Veselka carrie
Editor / Progressive Cattle

The four packing companies were accused of violating federal antitrust law, the Packers and Stockyards Act, and the Commodity Exchange Act by colluding to “depress the price of fed cattle they purchased from American ranchers, thereby inflating their own margins and profits,” according to a report from The Associated Press. 

The lawsuit seeks a recoup of perceived losses for two classes believed harmed by the alleged violation – cattle producers who sold fed cattle to any of the four packing companies from January 2015 to present and traders who transacted live cattle futures or options contracts on the Chicago Mercantile Exchanges (CME) from January 2015 to present. 

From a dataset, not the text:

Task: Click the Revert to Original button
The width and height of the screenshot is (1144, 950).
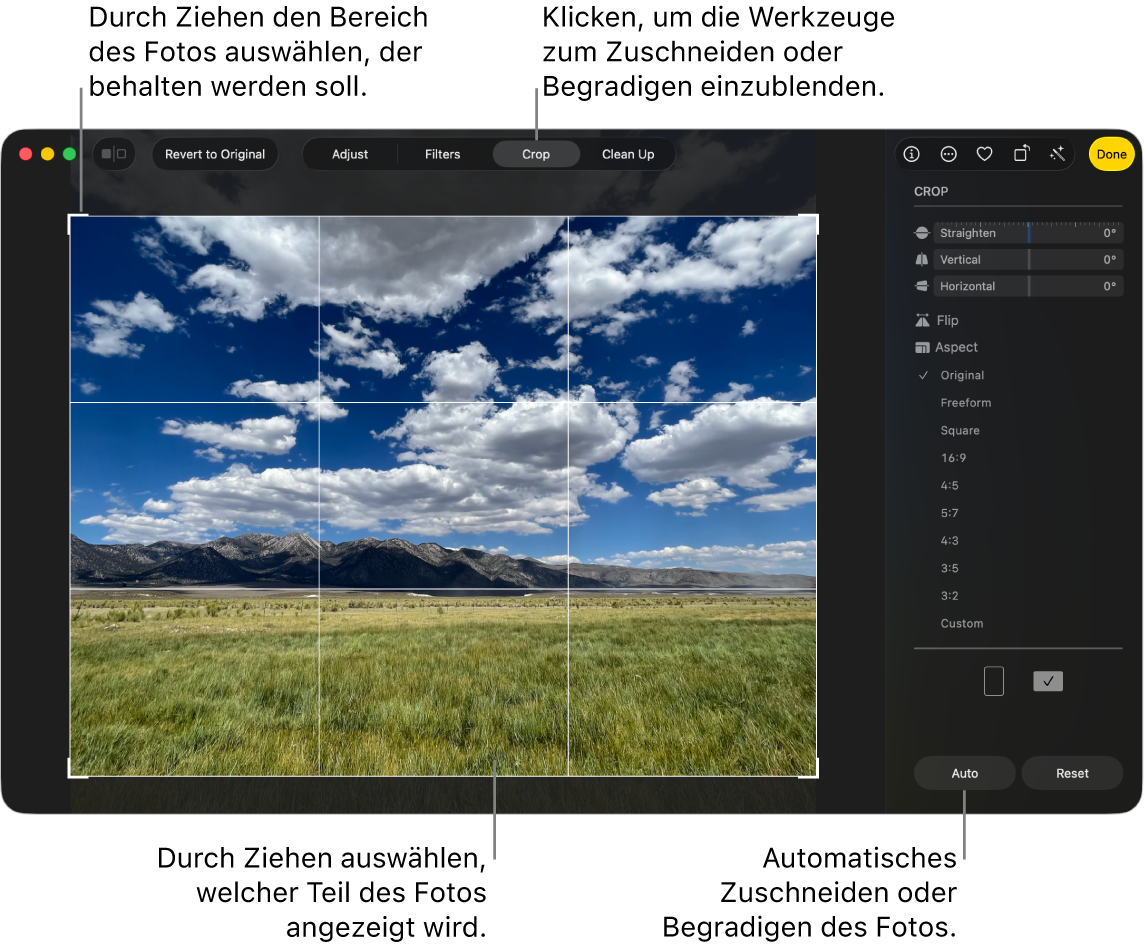Action: pos(215,154)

According to the lawsuit, the packing companies are accused of conspiring to depress prices by an average of 7.9 percent since January 2015 through several tactics, including:

  • collectively reducing their slaughter volumes and purchases of cattle sold on the cash market in order to create a glut of slaughter-weight fed cattle.

  • manipulating the cash cattle trade to reduce price competition among themselves, including by enforcing an antiquated queuing convention through threats of boycott and agreeing to conduct substantially all their weekly cash market purchases during a narrow 30-minute window on Fridays.

  • transporting cattle over uneconomically long distances, including from Canada and Mexico, in order to depress U.S. fed cattle prices.

  • deliberating closing slaughter plants to ensure the underutilization of available U.S. beef packing capacity.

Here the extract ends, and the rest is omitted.